While federal law prohibits discrimination based on race, color, national origin, sex, disability or religion, there are no specific federal laws regarding cyberbullying. If bullying and discrimination overlap, then the school is required to resolve the harassment. Otherwise, there are no federal laws specific to cyberbullying. All states have some form of law regarding bullying, and nearly all of the states specifically include electronic harassment. Only about 18 of these states punish cyberbullies with criminal sanctions, and the penalties for offenses vary. Schools are often held accountable for these types of incidents. When cyberbullying occurs, the school is required to conduct a full investigation and resolve the situation.
Society has grown and changed in many ways because of the widespread availability of the internet and hand-held connected devices. Laws have continued to develop to include criminal or financial sanctions for people’s use of cell phones, the internet and other technology to commit crimes on the world wide web. In 2011, New Jersey passed the Anti-Bullying Bill of Acts that set guidelines for schools dealing with cyberbullying. Most of the time, the bully is not subject to criminal sanctions. In extreme cases, the police may pursue cyber-harassment charges which is a fourth-degree crime in New Jersey. This serious crime can result in 18 months in jail and up to a 10,000 fine for minors. It’s crucial that parents hire an experienced attorney when their juvenile is charged with this serious offense.
Past Lawsuits Involving Cyberbullying
Some cyberbullying victims have pursued lawsuits against their bullies. To file a personal injury lawsuit, a cyberbully victim will need to prove that the defendant owed a duty to them, the defendant acted recklessly, the breach caused injury and the injury caused damages. Victims may also pursue lawsuits alleging libel, harassment, defamation or emotional distress. Depending on the circumstances, parents may be held accountable for a child’s cyberbullying. One case that reached the Georgia Court of Appeals held parents liable for their child’s fake Facebook account because they didn’t make him delete it when they became aware of it. Ultimately, parents can be held accountable when they haven’t efficiently supervised their child or minimized the damage they caused upon discovering the behavior. In some situations, a child’s school may be held liable when they failed to take steps to resolve a known cyberbullying issue. Similar cyberbullying lawsuits have been filed in Tennessee, Texas, Louisiana and other states.

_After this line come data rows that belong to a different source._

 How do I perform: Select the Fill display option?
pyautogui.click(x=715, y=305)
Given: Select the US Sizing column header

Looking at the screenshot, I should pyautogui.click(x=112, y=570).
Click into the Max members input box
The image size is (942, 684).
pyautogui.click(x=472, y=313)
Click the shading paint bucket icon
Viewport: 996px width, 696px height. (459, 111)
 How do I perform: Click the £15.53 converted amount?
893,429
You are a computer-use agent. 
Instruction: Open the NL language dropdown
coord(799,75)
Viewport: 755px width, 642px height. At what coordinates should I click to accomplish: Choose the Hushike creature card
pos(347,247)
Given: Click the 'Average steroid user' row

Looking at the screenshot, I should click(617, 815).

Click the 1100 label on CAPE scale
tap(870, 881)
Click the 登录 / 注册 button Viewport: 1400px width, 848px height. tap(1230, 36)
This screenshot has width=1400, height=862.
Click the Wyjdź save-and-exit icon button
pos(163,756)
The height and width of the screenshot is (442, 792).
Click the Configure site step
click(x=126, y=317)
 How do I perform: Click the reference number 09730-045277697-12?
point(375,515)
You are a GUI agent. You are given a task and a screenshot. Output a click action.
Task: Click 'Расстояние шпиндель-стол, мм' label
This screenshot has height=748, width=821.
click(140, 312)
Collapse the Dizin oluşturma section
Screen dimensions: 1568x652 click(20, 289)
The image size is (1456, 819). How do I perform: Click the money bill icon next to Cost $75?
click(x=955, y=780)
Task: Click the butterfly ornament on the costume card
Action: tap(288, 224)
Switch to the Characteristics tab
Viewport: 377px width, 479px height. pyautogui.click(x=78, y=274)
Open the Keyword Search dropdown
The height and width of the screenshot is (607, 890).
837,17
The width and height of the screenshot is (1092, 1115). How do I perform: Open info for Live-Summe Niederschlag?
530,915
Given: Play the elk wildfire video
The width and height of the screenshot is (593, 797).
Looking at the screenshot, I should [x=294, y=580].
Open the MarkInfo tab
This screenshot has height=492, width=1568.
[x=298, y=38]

The prevalence of cyberbullying amongst younger adolescents is startling, and statistics clearly indicate the very real dangers victim’s face due to this societal issue. Most states rely on schools to manage cyberbullying, so criminal sanctions are not always pursed for this serious crime. Some victims have taken out lawsuits against their abusers in an attempt to bring attention to the tragic consequences of this reckless childhood behavior. It’s clear that more needs to be done to address this problem among our school-aged children.